__About this exercise__:
From the listing below, copy only the lines from the line that contains "Image resolution: width=1484" to the line that contains "Switch output display to inline view icon", counting those two lines as part of the copy.

__Material for this task__:
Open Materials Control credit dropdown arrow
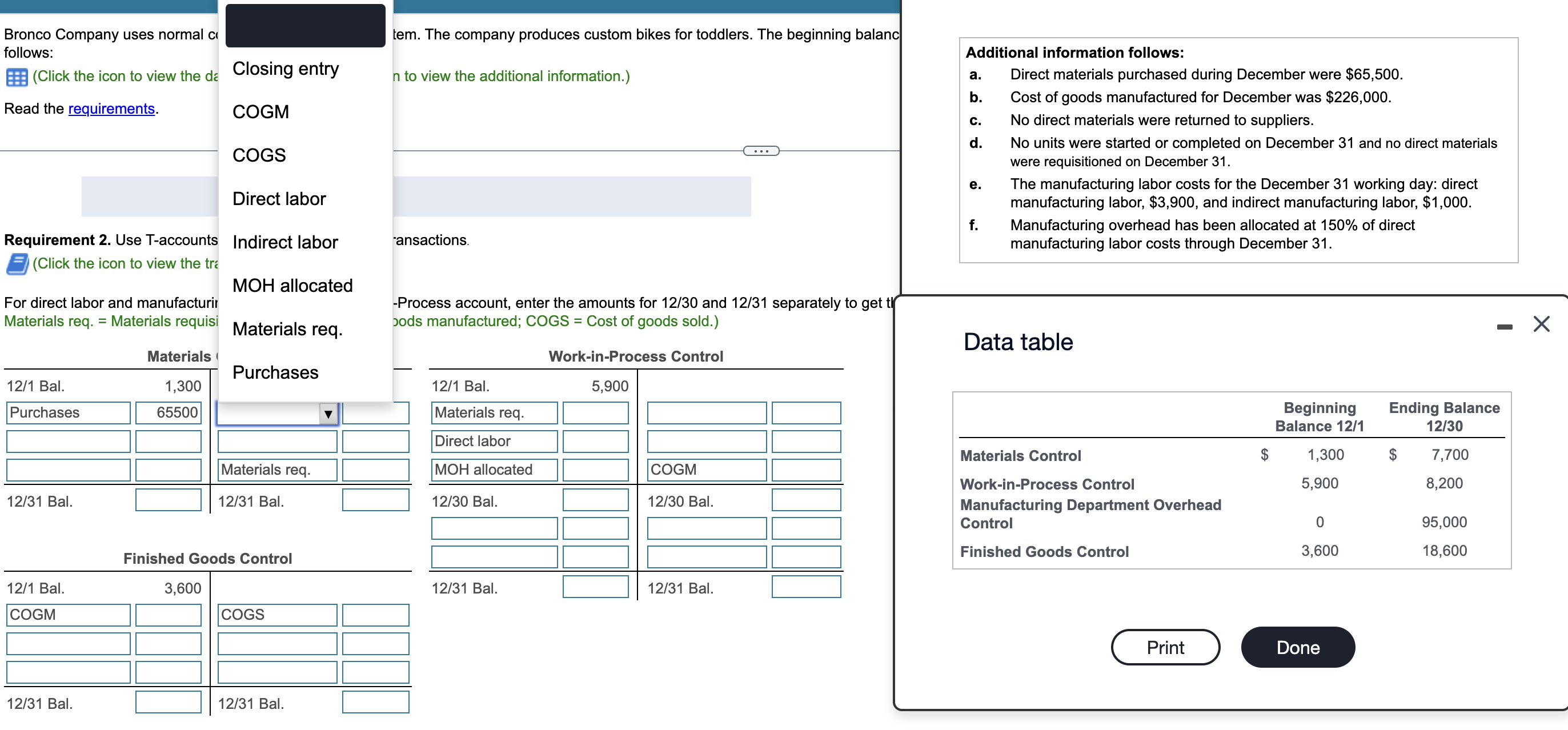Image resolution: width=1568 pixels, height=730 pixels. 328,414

==

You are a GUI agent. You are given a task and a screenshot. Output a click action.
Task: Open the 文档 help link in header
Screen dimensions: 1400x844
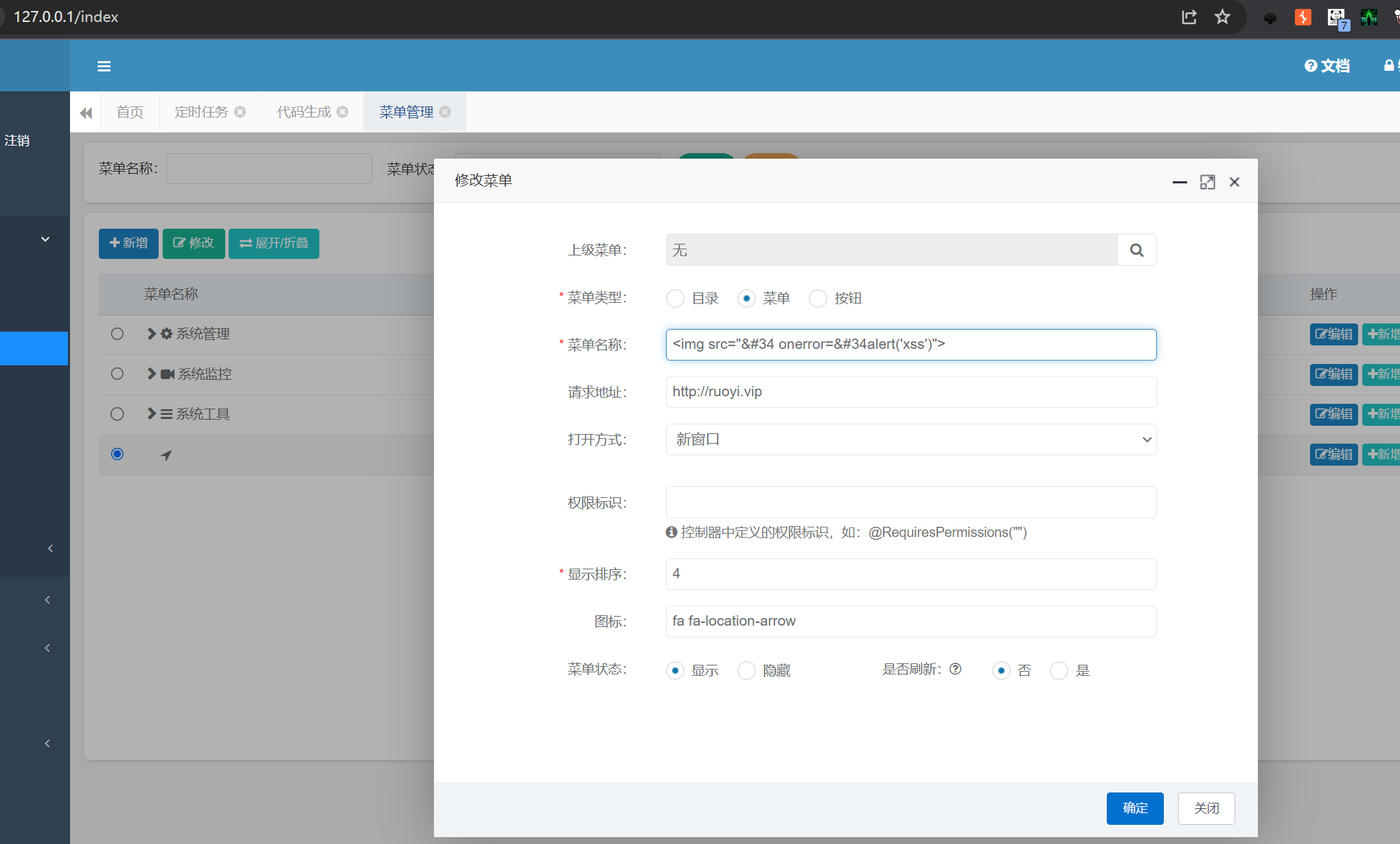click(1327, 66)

==

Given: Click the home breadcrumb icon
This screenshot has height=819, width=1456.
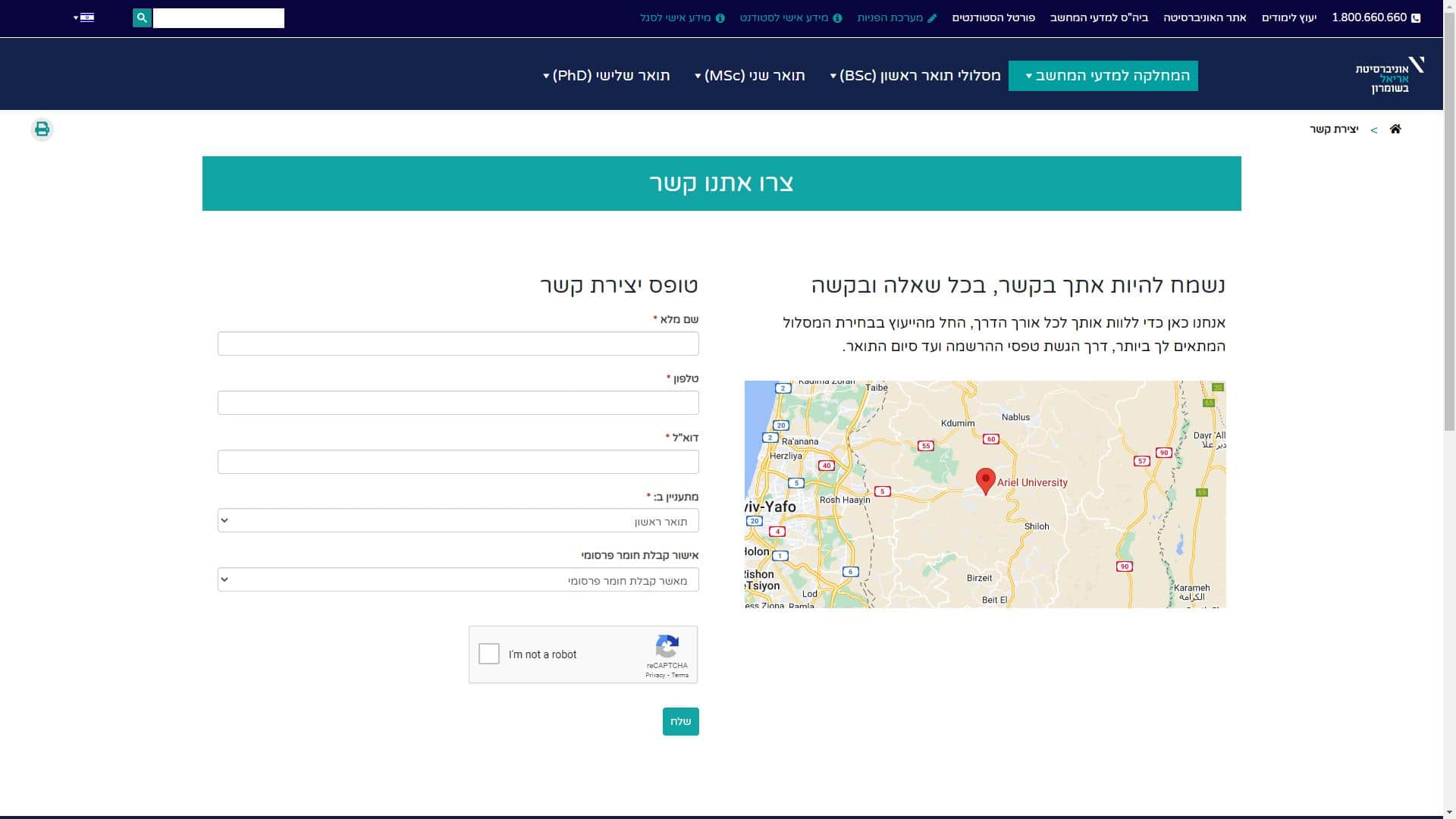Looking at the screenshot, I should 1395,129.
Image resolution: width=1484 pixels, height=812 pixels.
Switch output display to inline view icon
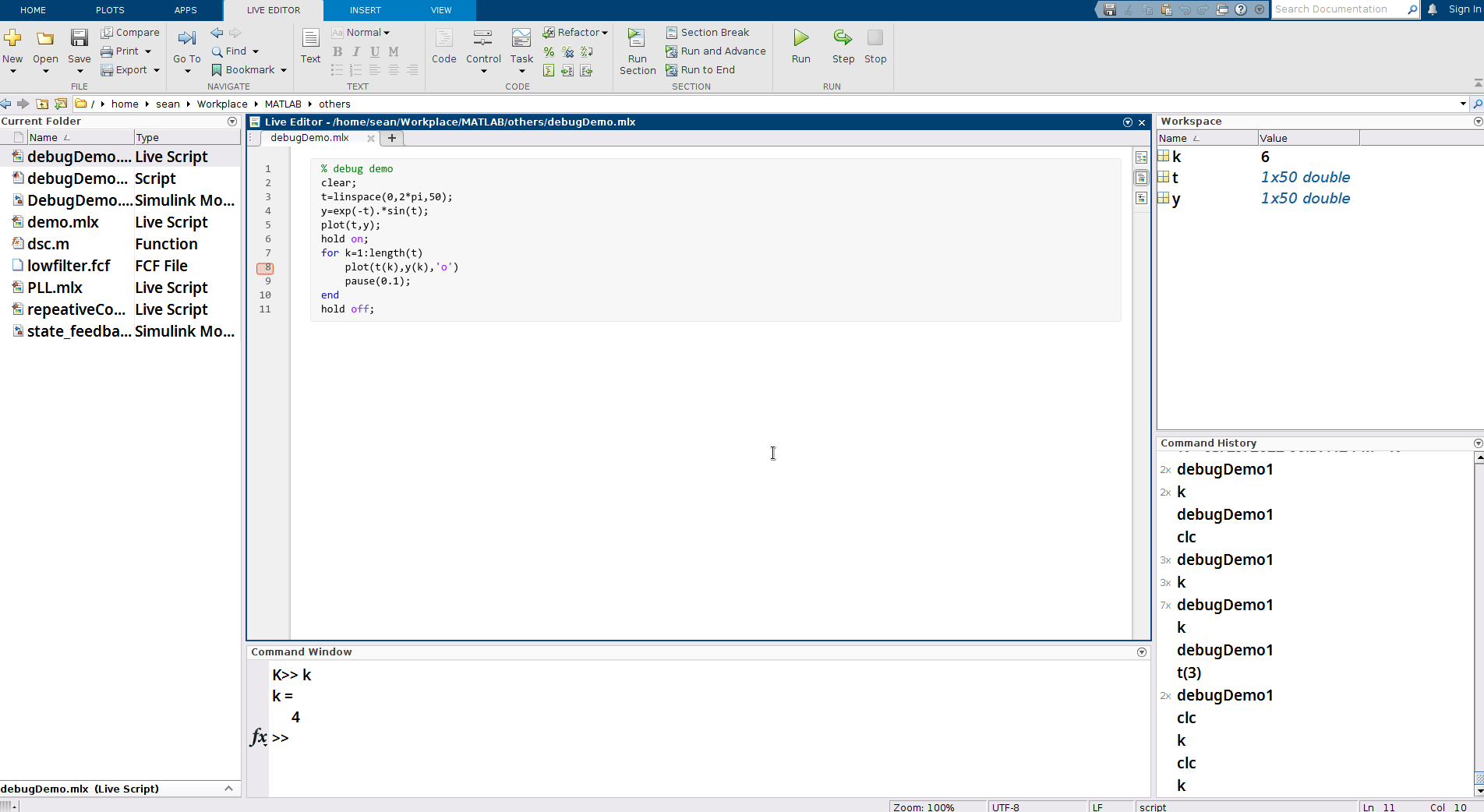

__Result of the task__:
Image resolution: width=1484 pixels, height=812 pixels.
Switch output display to inline view icon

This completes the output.